I shake at the start of each marathon. The night before sleep is hopeless. I stare at the maps- where are the aid stations, the bathrooms… where are the hills? How the heck am I supposed to run for 26.2 miles? Is my music charged? Do I have my gels? Why do I do this, what if I can’t do this, this is going to take at least 4 hours, I can’t run for 4 hours the most I trained was 3!!!
But I have run for 4 hours. I’ve run for 6 hours, 12 hours, 22 hours and each minute in-between but that doesn’t scare me. What's funny about running ultramarathon distances, the fear I feel heading into 26.2 miles, even 13.1 miles isn’t multiplied when the distance stretches - it is divided. I sleep well the night before an ultra.
This is why I run ultras, in part anyway. I was never a runner- not in high school, not in college, not even in my twenties trying to thwart the thirties that lay ahead, but then I went into the woods for a long walk. The Appalachian Trail was 2,176 miles of backpacking that showed me the secrets of the empty trail on a rainy Tuesday, and the earnest sweetness that the forest solitude provides on Easter Sunday (not enough jelly beans, but other riches aplenty). After coming back from the trail I was introduced to trail races as a way to find myself back in the woods. My first race was the Megatransect, a now-defunct 28+ish mile ultramarathon in central Pennsylvania. That crisp October morning in 2010 I spent more than 11 hours swishing through leaves, getting my feet soaked in streams that my legs could not hop, and climbing hands-on-hips picking my way up fiat sized rocks to the top of a mountain.

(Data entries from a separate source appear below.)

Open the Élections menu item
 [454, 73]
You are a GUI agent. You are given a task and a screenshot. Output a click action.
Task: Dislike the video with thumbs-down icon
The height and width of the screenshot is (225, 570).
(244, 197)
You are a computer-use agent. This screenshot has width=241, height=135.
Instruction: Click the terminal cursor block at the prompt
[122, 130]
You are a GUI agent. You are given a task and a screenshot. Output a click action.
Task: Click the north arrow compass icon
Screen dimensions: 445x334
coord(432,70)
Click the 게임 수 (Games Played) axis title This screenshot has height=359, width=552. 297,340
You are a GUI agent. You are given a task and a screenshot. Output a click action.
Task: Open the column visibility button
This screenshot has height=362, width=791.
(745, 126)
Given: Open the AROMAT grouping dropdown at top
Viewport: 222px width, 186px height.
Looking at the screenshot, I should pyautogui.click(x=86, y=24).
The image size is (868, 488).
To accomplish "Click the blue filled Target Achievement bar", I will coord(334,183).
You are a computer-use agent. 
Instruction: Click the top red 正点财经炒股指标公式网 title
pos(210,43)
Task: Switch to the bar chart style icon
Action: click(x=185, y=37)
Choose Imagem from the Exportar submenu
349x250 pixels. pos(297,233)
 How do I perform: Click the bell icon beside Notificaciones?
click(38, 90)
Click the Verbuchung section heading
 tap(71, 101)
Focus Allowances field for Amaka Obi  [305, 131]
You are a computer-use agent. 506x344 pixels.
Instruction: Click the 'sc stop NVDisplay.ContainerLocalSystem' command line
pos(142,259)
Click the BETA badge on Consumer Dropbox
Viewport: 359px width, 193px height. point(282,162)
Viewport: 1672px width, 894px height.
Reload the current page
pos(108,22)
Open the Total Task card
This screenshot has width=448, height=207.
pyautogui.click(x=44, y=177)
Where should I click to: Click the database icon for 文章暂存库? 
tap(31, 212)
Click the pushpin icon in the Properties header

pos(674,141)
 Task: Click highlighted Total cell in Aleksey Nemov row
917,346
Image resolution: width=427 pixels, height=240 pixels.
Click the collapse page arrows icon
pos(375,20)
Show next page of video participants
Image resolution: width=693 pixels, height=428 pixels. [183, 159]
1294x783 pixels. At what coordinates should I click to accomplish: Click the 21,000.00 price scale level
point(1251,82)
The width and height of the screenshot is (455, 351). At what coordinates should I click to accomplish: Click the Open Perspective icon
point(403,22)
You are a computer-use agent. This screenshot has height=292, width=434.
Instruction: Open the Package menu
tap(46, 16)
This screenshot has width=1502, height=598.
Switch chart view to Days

I wouldn’t have otherwise been in Pennsylvania. I would have been home, on the couch, coffee in hand, laptop within arms reach. That Saturday morning though, at 10 am having already been at it for 3 hours I couldn’t have been happier. I turned to my friend- “It's like a chamber of commerce ad!” She suggested with a look that I could turn around and take my happy somewhere else. (Ultras may not be for everyone.)
Year after year I went back. Rainy days, boiling hot Octobers, days with snow and sun both. No matter what the weather at the start I knew I had a day to spend outside when others may choose to stay indoors. I knew for myself if there wasn’t a start time, a start line, I too would likely just opt for a different day to go for that adventure. Why run in the rain, wait for another day. An adventure so often and easily put off that “another day” may likely never come.
Nine years later ultramarathons have brought me to places I may have never gone too, for hours of hard work that I wouldn’t have put in, and on trails, I could have never seen. Now I pick races because I wouldn’t otherwise go into the desert of Arizona on my own. The prairies of Kansas I would have never known, and the views over Lake Superior in the fall would still be something I could only hope to someday, maybe just maybe, see. When you commit to an ultra-distance you commit to having a day, a whole day to move through comfort and discomfort, frustration, joy, and doubt. You earn a day in the wilderness with other like-minded creatures. Humans like you who will go outside even when it’s raining- or snowing, or hot, or perfect- just because there is a start line, and a finish line and nows the time to show up for both.
It takes many many hours of training, so many weekly miles of running to be ready for this day, to see that finish line, but that’s the gift of an ultra too. The idea of running for 75 miles is just scary enough to keep you honest when your alarm goes off, and when the thermometer dips to the single digits. So many of these days are days that could so easily be missed. Snow crunching under sneakers, trees so filled with birds chirping it stops you in your tracks, and seeing the weather clear and turn into a gorgeous spring day. You get all of this and more. And when you do that work, log those hours, map out the miles you can see your mileage bank growth, you are a 401k of your own life, and the unreasonable, the impossible challenge of running for 12 hours seems within reach.
And then you are so tired that you sleep well and you hit the hay early because tomorrow is a big day in the woods. Rest up, and worry not- the snacks will be great, but remember the start line won’t wait.